Introduction to Medical Image Processing and Analysis — Fundamentals of Digital Images

7 min readMar 22, 2024

How are images formed? What are the core principles that govern image formation? This post is the first of several posts. Through them, I hope to achieve two things: share my notes (I will come back to them during exams) and my thought process about Image processing and Analysis (how I understand the concepts and how anyone with zero knowledge can get acquainted with the field of image processing).

This blog and a few subsequent ones will be an introduction to imaging and image processing and will cover:

Medical Imaging Modalities
Visual perception ( of the human eye)
Digital Images (Formation, Acquisition, Representation)
Processing
Storage
Compression and file formats

Medical Imaging Modalities

Imaging modality is a familiar term that characterizes the method or means through which images are created. The characterization includes the energy source, either sound, electromagnetic radiation, or electronic means, and the kind of sensor used to generate the image. Let’s consider some modalities in the medical imaging field.

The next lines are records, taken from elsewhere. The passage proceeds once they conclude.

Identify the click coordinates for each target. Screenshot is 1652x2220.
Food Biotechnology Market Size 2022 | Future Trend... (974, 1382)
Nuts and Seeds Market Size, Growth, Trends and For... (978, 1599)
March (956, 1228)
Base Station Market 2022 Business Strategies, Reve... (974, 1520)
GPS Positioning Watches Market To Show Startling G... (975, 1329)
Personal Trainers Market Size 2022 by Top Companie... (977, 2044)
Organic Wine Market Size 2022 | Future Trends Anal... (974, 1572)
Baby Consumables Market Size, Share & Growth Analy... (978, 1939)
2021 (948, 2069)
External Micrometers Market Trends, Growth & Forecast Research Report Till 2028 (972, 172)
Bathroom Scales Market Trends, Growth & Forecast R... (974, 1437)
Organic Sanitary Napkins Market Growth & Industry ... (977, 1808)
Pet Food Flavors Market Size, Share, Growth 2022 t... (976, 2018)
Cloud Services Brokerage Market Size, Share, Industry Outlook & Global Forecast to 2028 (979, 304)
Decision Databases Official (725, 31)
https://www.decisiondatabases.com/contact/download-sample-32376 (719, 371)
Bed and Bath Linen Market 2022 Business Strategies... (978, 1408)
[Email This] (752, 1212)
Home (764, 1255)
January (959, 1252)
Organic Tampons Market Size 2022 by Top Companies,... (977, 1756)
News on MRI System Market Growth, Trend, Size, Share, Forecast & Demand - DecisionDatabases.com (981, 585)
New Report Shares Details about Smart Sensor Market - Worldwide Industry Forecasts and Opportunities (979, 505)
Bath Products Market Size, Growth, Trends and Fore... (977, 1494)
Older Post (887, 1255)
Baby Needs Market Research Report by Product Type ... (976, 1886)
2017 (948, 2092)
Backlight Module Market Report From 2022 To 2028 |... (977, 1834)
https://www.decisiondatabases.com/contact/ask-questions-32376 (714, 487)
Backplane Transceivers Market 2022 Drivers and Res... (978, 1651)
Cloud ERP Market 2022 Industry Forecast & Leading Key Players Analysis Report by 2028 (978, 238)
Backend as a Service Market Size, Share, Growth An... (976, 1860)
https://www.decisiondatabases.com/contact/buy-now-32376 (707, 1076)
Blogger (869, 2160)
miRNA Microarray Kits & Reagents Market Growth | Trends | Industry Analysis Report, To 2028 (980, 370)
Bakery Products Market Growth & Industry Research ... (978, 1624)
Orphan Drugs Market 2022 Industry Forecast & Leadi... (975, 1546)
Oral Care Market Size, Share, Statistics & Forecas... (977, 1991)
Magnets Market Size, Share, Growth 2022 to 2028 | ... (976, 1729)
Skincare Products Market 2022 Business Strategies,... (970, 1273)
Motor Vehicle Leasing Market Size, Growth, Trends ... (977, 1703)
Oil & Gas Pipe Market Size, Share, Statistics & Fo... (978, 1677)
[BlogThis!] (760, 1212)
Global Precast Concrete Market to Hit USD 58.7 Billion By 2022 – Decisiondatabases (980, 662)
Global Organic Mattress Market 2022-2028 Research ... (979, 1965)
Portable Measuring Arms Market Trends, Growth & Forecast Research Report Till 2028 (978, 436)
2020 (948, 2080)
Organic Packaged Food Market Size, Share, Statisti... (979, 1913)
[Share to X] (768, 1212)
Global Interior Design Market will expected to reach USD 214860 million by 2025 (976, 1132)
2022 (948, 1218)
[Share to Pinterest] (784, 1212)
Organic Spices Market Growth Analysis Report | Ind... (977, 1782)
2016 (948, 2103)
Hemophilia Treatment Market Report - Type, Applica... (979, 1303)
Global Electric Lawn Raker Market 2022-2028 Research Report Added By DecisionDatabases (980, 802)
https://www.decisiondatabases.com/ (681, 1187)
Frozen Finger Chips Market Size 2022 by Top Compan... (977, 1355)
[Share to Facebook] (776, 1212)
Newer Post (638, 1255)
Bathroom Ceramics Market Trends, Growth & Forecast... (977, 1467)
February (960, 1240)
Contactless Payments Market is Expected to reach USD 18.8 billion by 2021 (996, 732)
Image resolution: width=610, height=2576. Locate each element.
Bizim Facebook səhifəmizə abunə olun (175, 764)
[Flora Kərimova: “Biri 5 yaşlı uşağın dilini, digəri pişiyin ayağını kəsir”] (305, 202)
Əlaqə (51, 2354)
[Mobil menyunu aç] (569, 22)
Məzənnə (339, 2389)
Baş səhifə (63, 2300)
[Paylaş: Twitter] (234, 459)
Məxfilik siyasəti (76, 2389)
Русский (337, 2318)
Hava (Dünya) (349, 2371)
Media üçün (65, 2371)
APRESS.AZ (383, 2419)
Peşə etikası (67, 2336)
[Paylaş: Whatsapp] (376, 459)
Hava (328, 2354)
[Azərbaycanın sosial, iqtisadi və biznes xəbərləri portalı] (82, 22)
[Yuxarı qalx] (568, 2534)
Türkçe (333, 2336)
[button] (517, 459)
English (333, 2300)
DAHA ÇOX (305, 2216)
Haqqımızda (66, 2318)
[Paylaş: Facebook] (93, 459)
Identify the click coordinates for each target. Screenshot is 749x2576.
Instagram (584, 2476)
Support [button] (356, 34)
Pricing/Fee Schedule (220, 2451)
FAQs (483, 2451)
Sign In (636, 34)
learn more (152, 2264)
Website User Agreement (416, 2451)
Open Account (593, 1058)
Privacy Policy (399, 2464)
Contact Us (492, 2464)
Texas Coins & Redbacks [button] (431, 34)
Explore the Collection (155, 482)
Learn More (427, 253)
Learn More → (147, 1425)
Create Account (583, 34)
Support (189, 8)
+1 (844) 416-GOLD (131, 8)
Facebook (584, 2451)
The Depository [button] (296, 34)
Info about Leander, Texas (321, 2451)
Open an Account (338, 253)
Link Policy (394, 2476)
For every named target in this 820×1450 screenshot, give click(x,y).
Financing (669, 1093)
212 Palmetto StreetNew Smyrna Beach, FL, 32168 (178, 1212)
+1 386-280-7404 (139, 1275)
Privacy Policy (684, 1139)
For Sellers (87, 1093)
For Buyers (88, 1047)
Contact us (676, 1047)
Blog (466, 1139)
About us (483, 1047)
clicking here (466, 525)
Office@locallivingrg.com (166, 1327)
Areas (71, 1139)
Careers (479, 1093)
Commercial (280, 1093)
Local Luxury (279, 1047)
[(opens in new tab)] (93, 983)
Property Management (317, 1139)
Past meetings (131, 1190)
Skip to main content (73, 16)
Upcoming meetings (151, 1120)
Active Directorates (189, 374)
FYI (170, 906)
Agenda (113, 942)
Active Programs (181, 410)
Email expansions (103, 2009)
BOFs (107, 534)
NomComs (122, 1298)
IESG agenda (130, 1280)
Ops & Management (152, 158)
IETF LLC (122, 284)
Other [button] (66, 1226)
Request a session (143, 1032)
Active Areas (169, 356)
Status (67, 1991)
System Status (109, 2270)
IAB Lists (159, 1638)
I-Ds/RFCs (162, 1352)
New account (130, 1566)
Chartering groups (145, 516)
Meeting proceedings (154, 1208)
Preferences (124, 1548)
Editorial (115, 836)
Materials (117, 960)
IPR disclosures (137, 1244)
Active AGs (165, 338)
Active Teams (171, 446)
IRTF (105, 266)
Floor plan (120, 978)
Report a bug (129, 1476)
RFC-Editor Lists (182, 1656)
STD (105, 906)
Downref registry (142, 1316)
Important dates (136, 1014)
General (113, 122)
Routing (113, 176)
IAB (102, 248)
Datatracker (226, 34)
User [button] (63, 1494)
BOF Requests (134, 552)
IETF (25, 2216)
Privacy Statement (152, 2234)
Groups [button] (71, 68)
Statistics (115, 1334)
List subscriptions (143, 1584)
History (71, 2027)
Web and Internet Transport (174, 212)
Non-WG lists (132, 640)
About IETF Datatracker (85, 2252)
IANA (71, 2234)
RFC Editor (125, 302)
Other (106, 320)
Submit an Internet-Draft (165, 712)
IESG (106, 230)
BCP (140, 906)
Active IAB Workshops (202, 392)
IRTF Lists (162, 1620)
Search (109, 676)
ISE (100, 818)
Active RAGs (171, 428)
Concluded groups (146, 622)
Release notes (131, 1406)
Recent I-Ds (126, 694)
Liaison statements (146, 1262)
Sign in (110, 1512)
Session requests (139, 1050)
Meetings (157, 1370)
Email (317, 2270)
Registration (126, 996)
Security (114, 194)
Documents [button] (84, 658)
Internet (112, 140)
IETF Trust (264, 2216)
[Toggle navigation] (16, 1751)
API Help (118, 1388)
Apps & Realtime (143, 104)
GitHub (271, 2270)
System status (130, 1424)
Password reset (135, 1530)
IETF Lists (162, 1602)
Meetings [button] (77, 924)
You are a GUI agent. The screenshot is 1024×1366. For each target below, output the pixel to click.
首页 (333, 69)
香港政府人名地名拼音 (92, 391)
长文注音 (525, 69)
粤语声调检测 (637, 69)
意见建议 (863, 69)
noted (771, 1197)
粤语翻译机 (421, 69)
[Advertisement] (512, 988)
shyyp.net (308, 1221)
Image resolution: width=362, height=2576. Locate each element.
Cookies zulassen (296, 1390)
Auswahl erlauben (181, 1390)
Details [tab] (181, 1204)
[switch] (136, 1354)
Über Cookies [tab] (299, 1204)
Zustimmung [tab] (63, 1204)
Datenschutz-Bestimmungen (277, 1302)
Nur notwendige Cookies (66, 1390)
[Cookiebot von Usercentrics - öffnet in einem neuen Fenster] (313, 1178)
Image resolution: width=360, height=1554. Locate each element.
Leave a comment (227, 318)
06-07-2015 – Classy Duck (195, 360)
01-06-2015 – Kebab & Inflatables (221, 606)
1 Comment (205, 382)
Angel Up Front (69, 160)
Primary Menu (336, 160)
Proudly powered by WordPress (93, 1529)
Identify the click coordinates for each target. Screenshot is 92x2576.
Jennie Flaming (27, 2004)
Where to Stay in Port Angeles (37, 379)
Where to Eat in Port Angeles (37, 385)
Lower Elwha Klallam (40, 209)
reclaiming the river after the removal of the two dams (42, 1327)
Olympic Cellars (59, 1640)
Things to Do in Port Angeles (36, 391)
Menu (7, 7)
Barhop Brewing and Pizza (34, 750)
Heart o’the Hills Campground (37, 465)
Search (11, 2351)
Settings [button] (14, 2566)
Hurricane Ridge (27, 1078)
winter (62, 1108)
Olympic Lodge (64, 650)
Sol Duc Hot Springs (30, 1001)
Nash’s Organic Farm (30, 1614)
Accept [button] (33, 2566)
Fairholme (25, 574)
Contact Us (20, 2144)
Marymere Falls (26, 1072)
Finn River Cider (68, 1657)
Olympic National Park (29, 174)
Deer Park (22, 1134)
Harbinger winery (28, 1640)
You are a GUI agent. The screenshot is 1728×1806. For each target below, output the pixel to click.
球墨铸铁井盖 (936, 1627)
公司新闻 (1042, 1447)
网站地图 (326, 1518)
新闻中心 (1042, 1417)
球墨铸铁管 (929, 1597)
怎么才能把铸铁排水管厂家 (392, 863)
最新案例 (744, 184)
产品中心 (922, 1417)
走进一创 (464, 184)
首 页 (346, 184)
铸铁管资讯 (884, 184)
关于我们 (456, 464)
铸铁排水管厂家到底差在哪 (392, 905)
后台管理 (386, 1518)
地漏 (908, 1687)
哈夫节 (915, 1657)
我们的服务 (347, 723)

MRI — Magnetic Resonance Imaging. With MRI, there is a giant magnet (with a strong magnetic field between 0.2 and 7.0 Tesla**), and the body is positioned in the field. The body tissues are filled with protons, so the magnetic field arranges/ forces these protons to align. In the aligned state, radiowaves are sent through the body from designated coils in the MRI system and these waves de-align the protons. The supply of the waves is ceased and the protons re-align; the changes in the alignment of the protons produce (give off) waves that are collected by a receiver. These waves give information about the location of the protons and the nature of the tissues found within that region.

**Tesla is a unit of measurement for the intensity of a magnetic field. In plain terms the quantity of the strength of the magnetic pull

In Nuclear medicine (e.g. PET — Positron Emission Tomography) usually the patient is injected with a radioactive substance and these substances release gamma radiations when placed within the field of view of the gamma cameras.
X-rays and CT scans — X-ray beams are directed at the body, and depending on the density of the tissues, the particles are either absorbed, attenuated (deflected and their energies reduced), or pass through to get to the film (receiver). The variations in how the particles are ‘treated’ by the tissues create the image.

CT — CT-computed tomography works with the same phenomenon as X-rays only that the images are taken from many angles and processed to produce a 3D instead of a 2D image as in X-rays.

Ultrasound images — a transducer ( a device that transforms energy from one form to the other) ‘shoots’ soundwaves of a certain frequency (20KHz ~ 4GHz) towards a target, and the re-echoing of the waves is collected by a receiver. The changes in the sound and pitches are recorded and processed to form an image

There are more modalities like UV imaging, radar, and electron imaging (using electron microscopy).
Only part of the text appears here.